Extrait:
============
La rétrogradation, humiliante et révoltante à leurs yeux, [...], n’affecte pas que les enseignants. Elle peut aussi toucher – chose rare toutefois– tel ou tel cadre de l’Éducation nationale. C’est le cas de l’un d’entre eux, africain [...], qui a préféré gardé l’anonymat et que nous nommerons Alfred.

À 55 ans, le parcours de cet enseignant de formation s’apparente à celui d’un bon serviteur de l’Éducation nationale. Instituteur, puis professeur d’histoire-géo pendant une quinzaine d’années, il est ensuite devenu CPE avant d’effectuer des remplacements comme principal adjoint, une fonction qu’il occupera pendant cinq ans des notes pouvant aller jusqu’à 20/20.

Lorsqu’il décide de passer le concours lui permettant d’obtenir officiellement le poste, sa candidature est appuyée par son recteur d’académie, qui lui dresse un rapport pour le moins élogieux. Loyal, disponible, sens du service public, bonne connaissance de la réglementation, ce sont les appréciations qui figurent en bas de son dossier.

Reçu au concours, Alfred entame à la rentrée 2006, confiant et serein, deux années de stage au sein d’un établissement de Seine-et-Marne afin d’être titularisé. C’est le début d’un véritable cauchemar…

«Quand j’ai réussi au concours, je me suis dit que le stage ne serait qu’une formalité et que je serais titularisé au bout des deux ans”, raconte-t-il. Mais dès la première année, et je dirais même dès le premier jour, ça été l’enfer.

«Quand je suis arrivé dans le collège où j’avais été nommé, la principale m’a battu froid en disant qu’elle n’avait pas demandé de stagiaire. Elle m’a ignoré en me faisant poireauter pendant une heure dans son bureau. 

«J’ai croisé plus tard le cuisinier de l’établissement. C’était un Antillais. Il m’a dit que la principale s’était plainte qu’on lui ait envoyé un Noir et que j’allais débarquer avec toute ma marmaille dans le logement de fonction qui m’était attribué, et qu’occupait la CPE avec laquelle elle s’entendait bien.
============
Les affirmations suivantes sont-elles conformes à l’extrait sur la rétrogradation d’Alfred ? Pour chacune, répondez par oui ou par non en citant mot pour mot les termes décisifs du texte.
(a) Alfred a enseigné l’histoire-géo pendant une quinzaine d’années.
(b) Le recteur d’académie s’est opposé à sa candidature au concours.
(c) Alfred a effectué son stage dans un établissement de Seine-et-Marne.
Ces lignes n’ont aucun lien avec l’extrait.

Extrait de données:
============
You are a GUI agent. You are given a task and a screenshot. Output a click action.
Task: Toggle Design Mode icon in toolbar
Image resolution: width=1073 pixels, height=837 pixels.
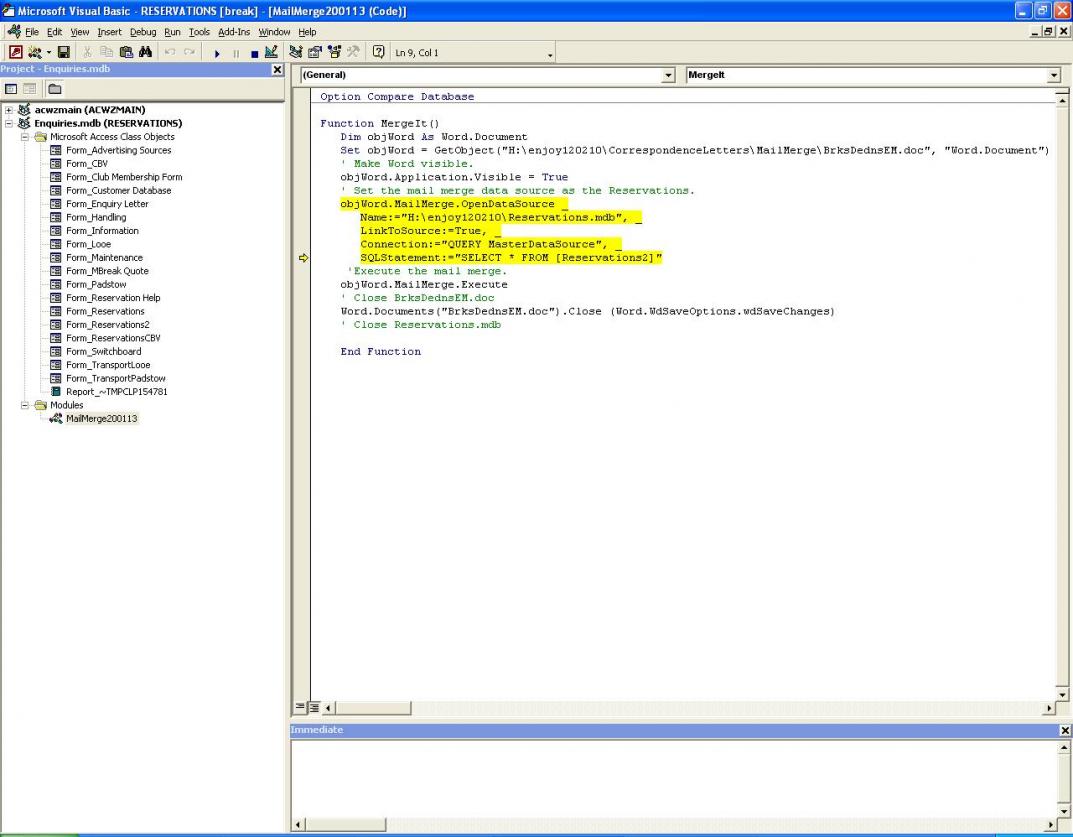point(272,52)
============
Exercice corrigé:
(a) Oui : « professeur d’histoire-géo pendant une quinzaine d’années ».
(b) Non : « sa candidature est appuyée par son recteur d’académie ».
(c) Oui : « deux années de stage au sein d’un établissement de Seine-et-Marne ».